Por: Antonio Reyes Pompeyo

Nunca me di cuenta, hasta hace algunos años, que mi educación, la de casa y la que se da en los colegios y en las universidades, estuvieron siempre erradas; abundaron los detalles y el positivismo separó a la Naturaleza, que de suyo está unida; el cielo, el gigantesco cielo que sobre nosotros se agita sin cesar, es uno para la física, otro para la química y, más adentro de cada una de ellas, se va fragmentando hasta que queda todo hecho trizas sobre nuestra cabeza, la hiperespecialización de la mirada sobre el cielo, el agua, las gentes y las migraciones de las mariposas. Todo eso el positivismo me lo separó. También me enseñó, como nos enseñan a los hombres de bien, que el ideal era el progreso y para alcanzarlo no bastaban los oficios de una buena ciencia o de un conocimiento esmerado, obsesivo y controlador; hacía falta también, y mucho, trabajo.

La actividad, el ímpetu, la transformación. La abeja que afana, construye y nutre el panal. Estaba en nuestro primer testamento, la expulsión del paraíso fue una condena para ganarnos el pan con el sudor de nuestra frente. “El trabajo dignifica, eso dice mi patrón”, eso dicen Los Espíritus.

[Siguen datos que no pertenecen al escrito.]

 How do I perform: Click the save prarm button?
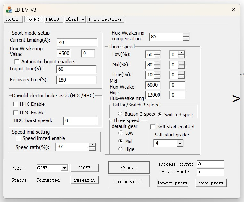coord(211,183)
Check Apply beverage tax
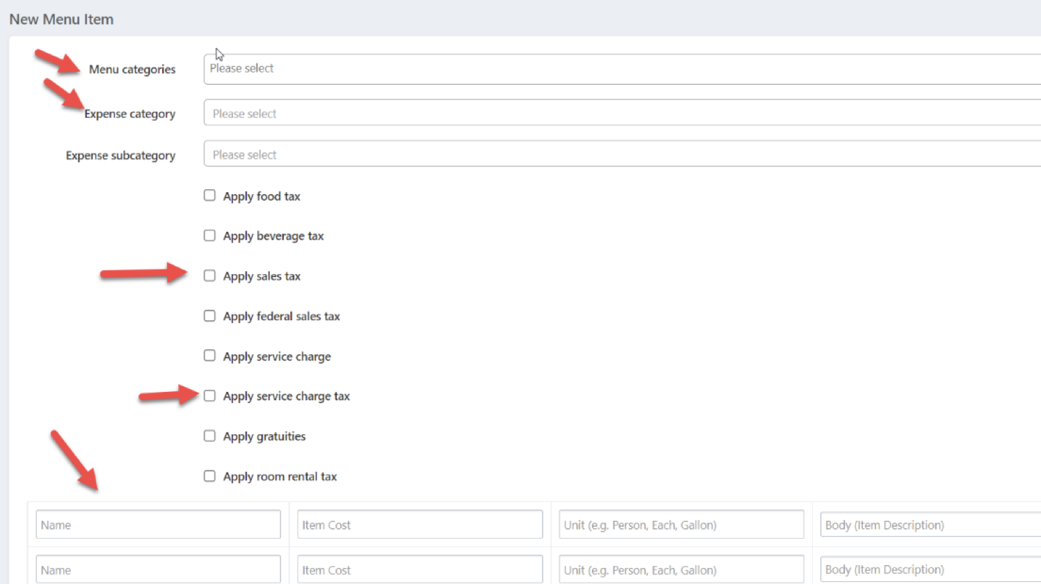The width and height of the screenshot is (1041, 584). click(209, 235)
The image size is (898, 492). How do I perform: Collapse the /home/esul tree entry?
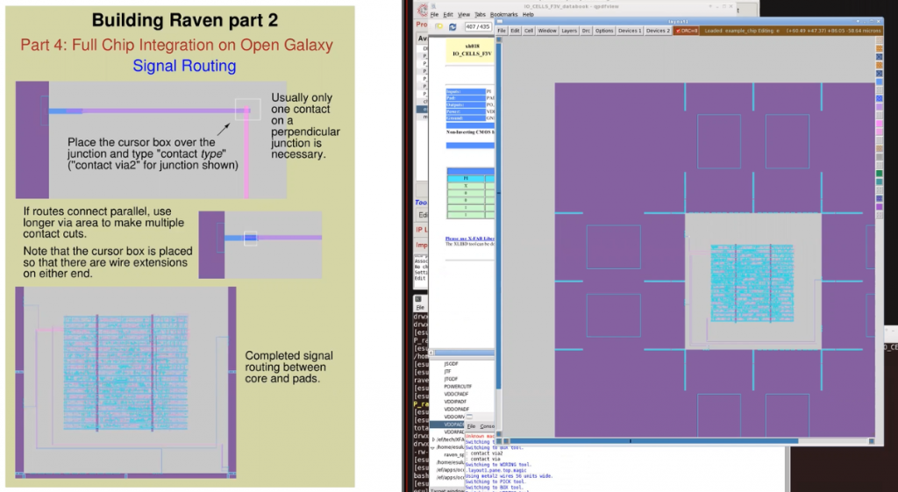[433, 447]
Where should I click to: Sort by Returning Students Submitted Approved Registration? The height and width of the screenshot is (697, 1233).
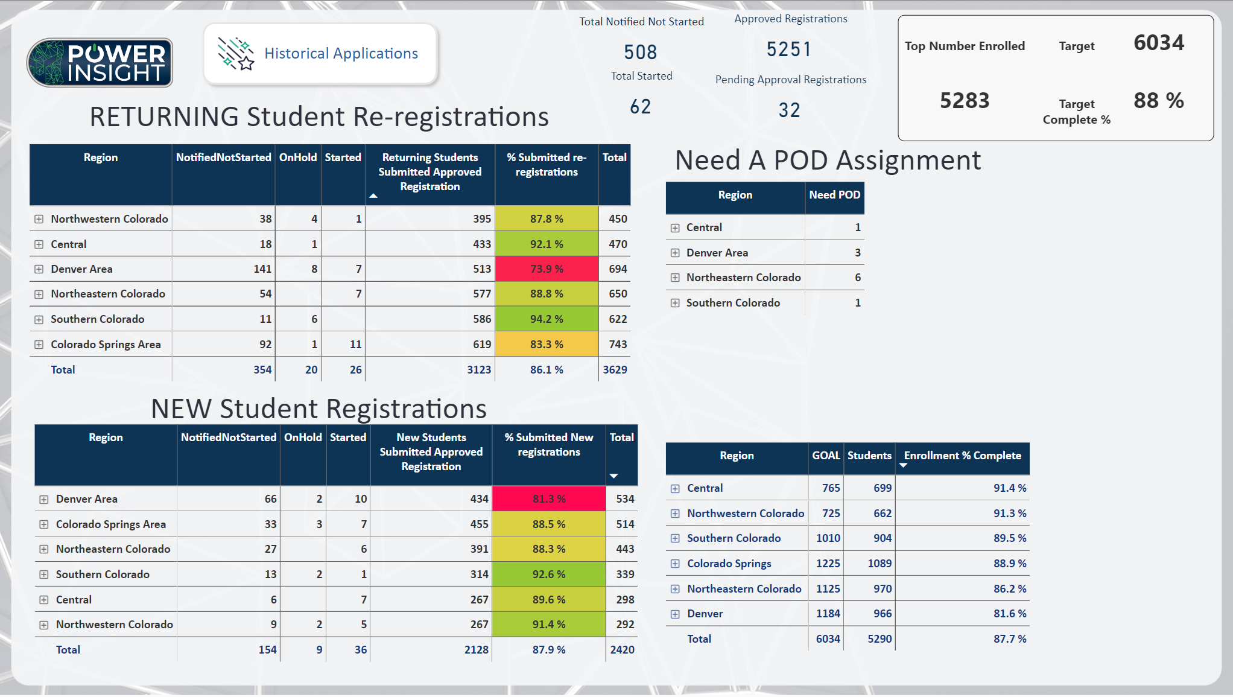point(430,172)

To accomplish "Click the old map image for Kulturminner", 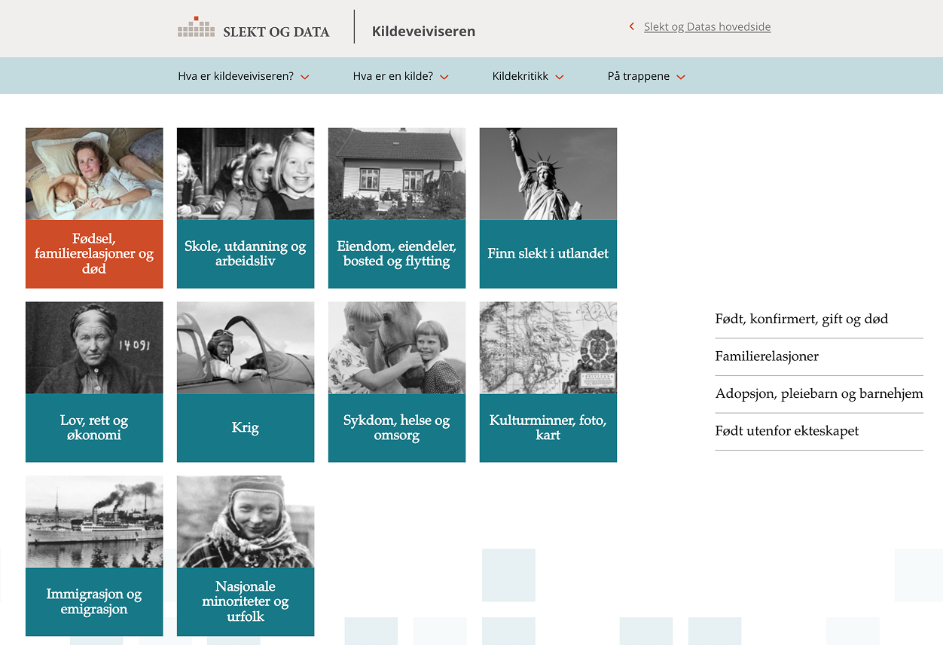I will (548, 348).
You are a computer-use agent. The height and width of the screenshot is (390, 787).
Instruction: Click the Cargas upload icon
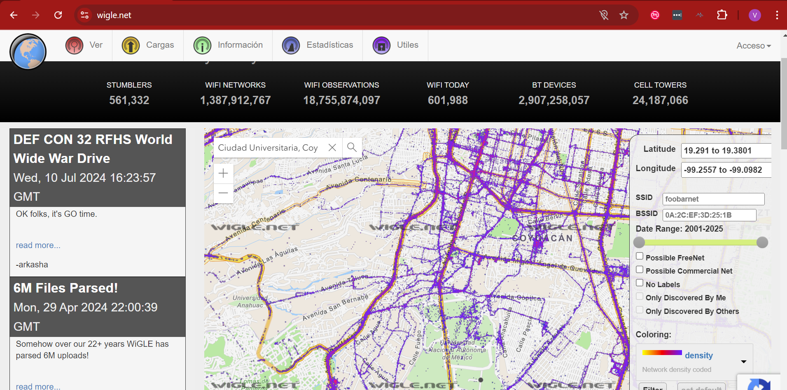[x=131, y=45]
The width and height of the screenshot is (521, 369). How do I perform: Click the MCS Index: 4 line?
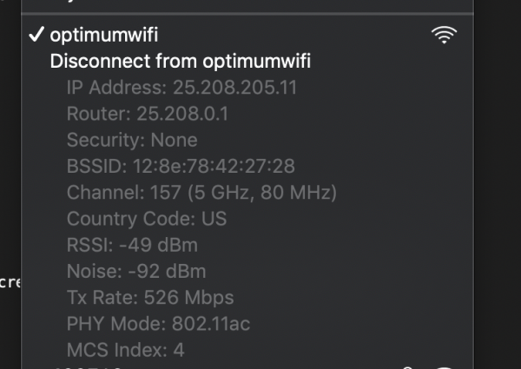click(x=125, y=350)
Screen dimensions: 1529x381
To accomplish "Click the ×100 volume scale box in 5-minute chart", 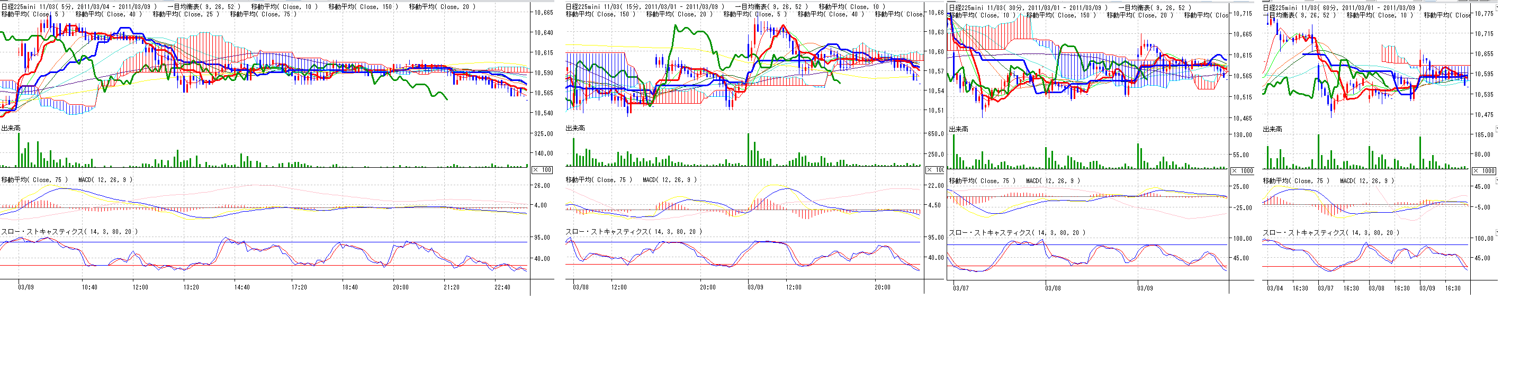I will [542, 170].
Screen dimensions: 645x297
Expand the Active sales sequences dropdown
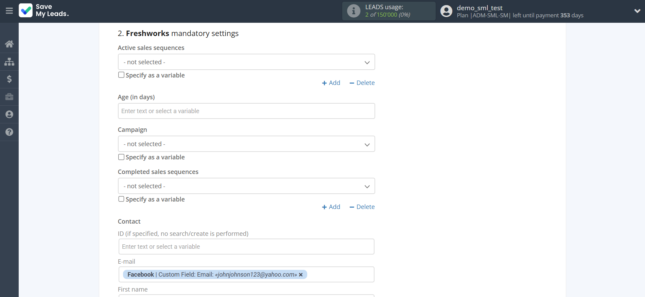pyautogui.click(x=246, y=62)
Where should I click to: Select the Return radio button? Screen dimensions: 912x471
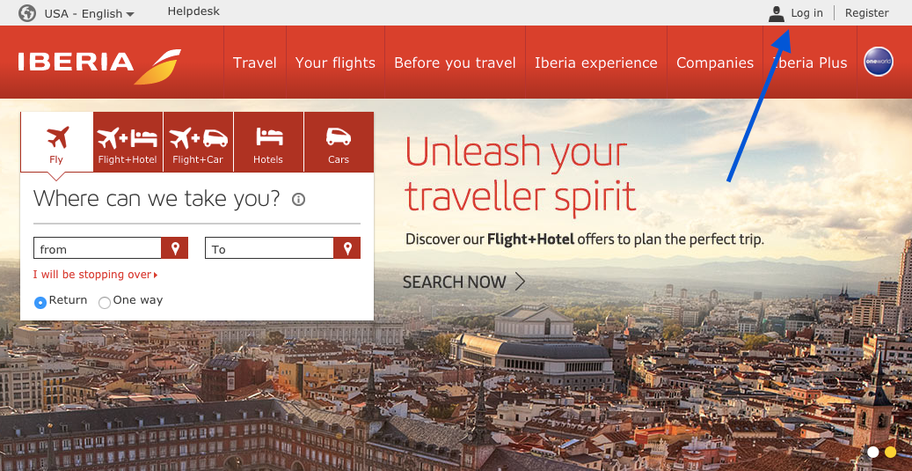click(40, 302)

La era moderna se inauguró con la espada de la razón, espada de doble filo que cortó allá y acá. La razón transformaría el mundo y lo consumiría con la llegada de la revolución industrial; ahí el trabajo perdió toda nobleza y nos obligó a abandonar el contacto con la tierra, con los animales y con nuestros semejantes. En adelante todo fue convertirnos en apéndices de máquinas, técnica y tecnología. Le dijimos adiós al tiempo, a los amaneceres y a las conversaciones; el tiempo se simplificó administrativamente en la jornada laboral. Perdimos la noción del tiempo y de nosotros mismos, construimos imperios, soldamos estructuras, secamos el mundo, hicimos negocio.

Todo negocio es el olvido de sí, representa, como reza su etimología, la negación del ocio, del tiempo que nos permite observar los astros, el cambio de las estaciones, el vuelo de los pájaros, la recreación en las artes. El hombre encontraba la unidad cuando al negocio simple se le arrimaba el ocio simple. Hoy estamos en la ruina: el progreso, la ciencia, la razón y el trabajo constituyen una dimensión perversa que deja al ocio en la periferia. Nos atrevemos, incluso, a señalar con dedo flamígero al que se niega a la gran maquinaria y le llamamos holgazán, vago, ocioso. Allá en el arrabal anida un pájaro cuyo vuelo, como el del alción que tras la tormenta anuncia siempre la calma,  representa nuestra salvación: el ocio.